Marta Wierzbicka zdobyła popularność dzięki roli Oli Zimińskiej w serialu TVN, Na Wspólnej. W pewnym momencie utożsamiana przez widzów z serialową postacią Marta postanowiła uwolnić się od swej bohaterki i odeszła z serialu, jednak dwa lata później ponownie pojawiła się w jego obsadzie. Wierzbicką znają też fani innego tasiemca, Pierwszej miłości. Poza tym aktorka gra na scenie stołecznego teatru Kapitol.
Po okresie wielkiego zainteresowania jej osobą, którego punktem kulminacyjnym był ogromny szum, jaki wywołała rozbierana sesja Wierzbickiej dla Playboya, aktorka usunęła się nieco w cień. Ostatni moment, gdy o Marcie było naprawdę głośno, to rok 2017, kiedy to Marta wystąpiła w Azji Express, zdobywając sympatię widzów i nowych fanów.
Dziś Wierzbicka, podobnie jak wiele jej koleżanek po fachu, utrzymuje żywy kontakt z fanami za pośrednictwem mediów społecznościowych. To na Instagramie można się dowiedzieć najszybciej, co nowego dzieje się w życiu Wierzbickiej. Ostatnio aktorka zorganizowała na swoim Stories sesję pytań i odpowiedzi. Fani Marty pytali ją między innymi o spektakularną metamorfozę, której świadkami byliśmy kilkanaście miesięcy temu.
W tamtym czasie internautów zaniepokoił wręcz wygląd Marty Wierzbickiej, która straciła sporo kilogramów. Aktorka tłumaczyła, że nie odchudzała się drastycznie, a wagę gubiła powoli.
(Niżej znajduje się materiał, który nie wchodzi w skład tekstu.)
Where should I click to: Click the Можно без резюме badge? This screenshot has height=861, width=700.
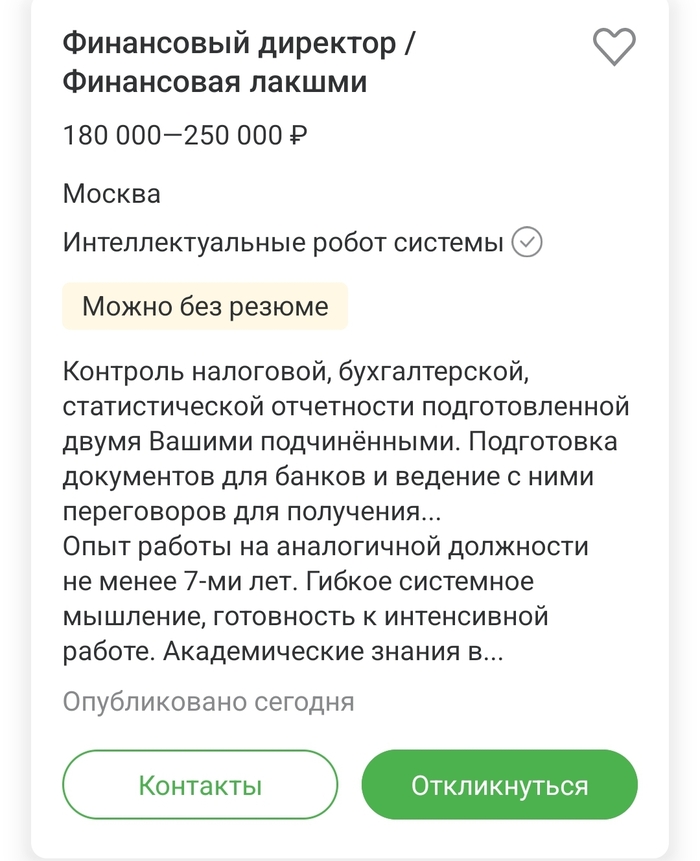205,306
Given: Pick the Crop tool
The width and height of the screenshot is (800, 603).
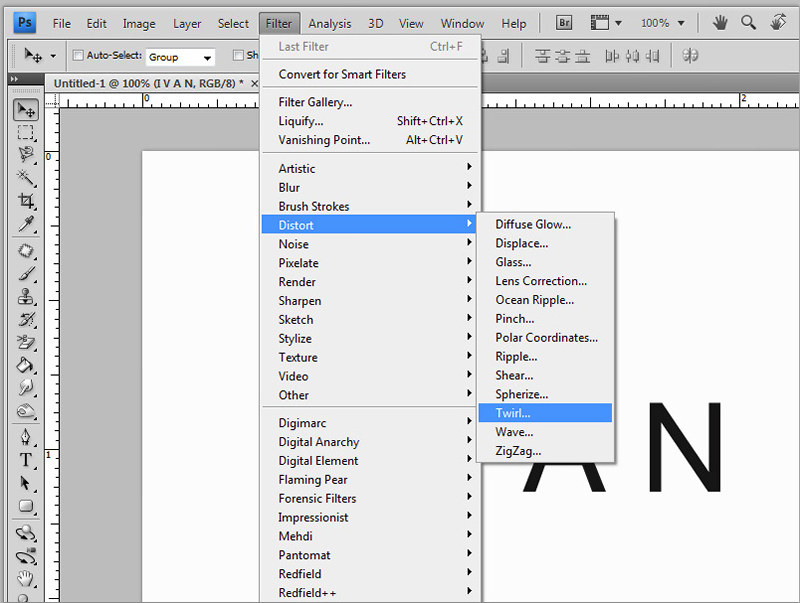Looking at the screenshot, I should click(x=26, y=200).
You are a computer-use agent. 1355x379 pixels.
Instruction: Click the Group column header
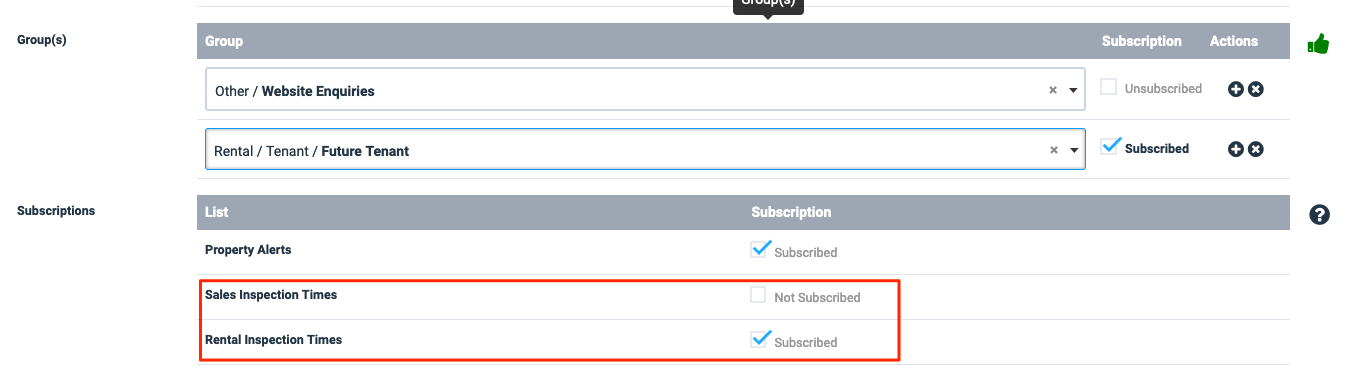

Martę zaskoczyła wówczas postawa wielu kobiet, które pisały jej, że wygląda "za chudo" i "niezdrowo". Takie piętnowanie i ocenianie Wierzbicka odczuła na swojej skórze nie po raz pierwszy.
Zaczęłam się zastanawiać, w jakich w ogóle czasach żyjemy, dlaczego ludziom wydaje się, że mają prawo w ten sposób komentować wygląd innych, oceniać - mówiła aktorka.
Kiedy miałam 18 lat, największym problemem było dla mnie to, że nie mieszczę się w tym kanonie. Byłam szczupłą, małą dziewczynką, która ma duży biust. Miałam trudności z kupowaniem ubrań w sklepach, a gdy oglądałam staniki w Internecie, to wszystkie prezentujące je dziewczyny były szczupłe i miały taki mały, kształtny biust. [...] Mogłam się z tym pogodzić albo zrobić sobie operację zmniejszenia piersi, której się bałam, albo próbować głośno o tym mówić, żeby zamknąć usta innym. Dostałam za to po łbie - opowiadała w jednym z wywiadów aktorka.
Dziś Wierzbicka jest zadowolona ze swojej wagi. Na InstaStories wspomina, że w ciągu dwóch lat schudła 11 kg. Jej "rekord" wagi wynosił 64 kg, dziś waży 53 kilo.
Nie stosowałam żadnej diety, ograniczyłam się trochę w niektórych produktach, rozważniej wybierałam to, co jem, a przede wszystkim miałam problemy zdrowotne, które udało mi się naprawić. Dwa lata mi to zajęło - mówi Marta.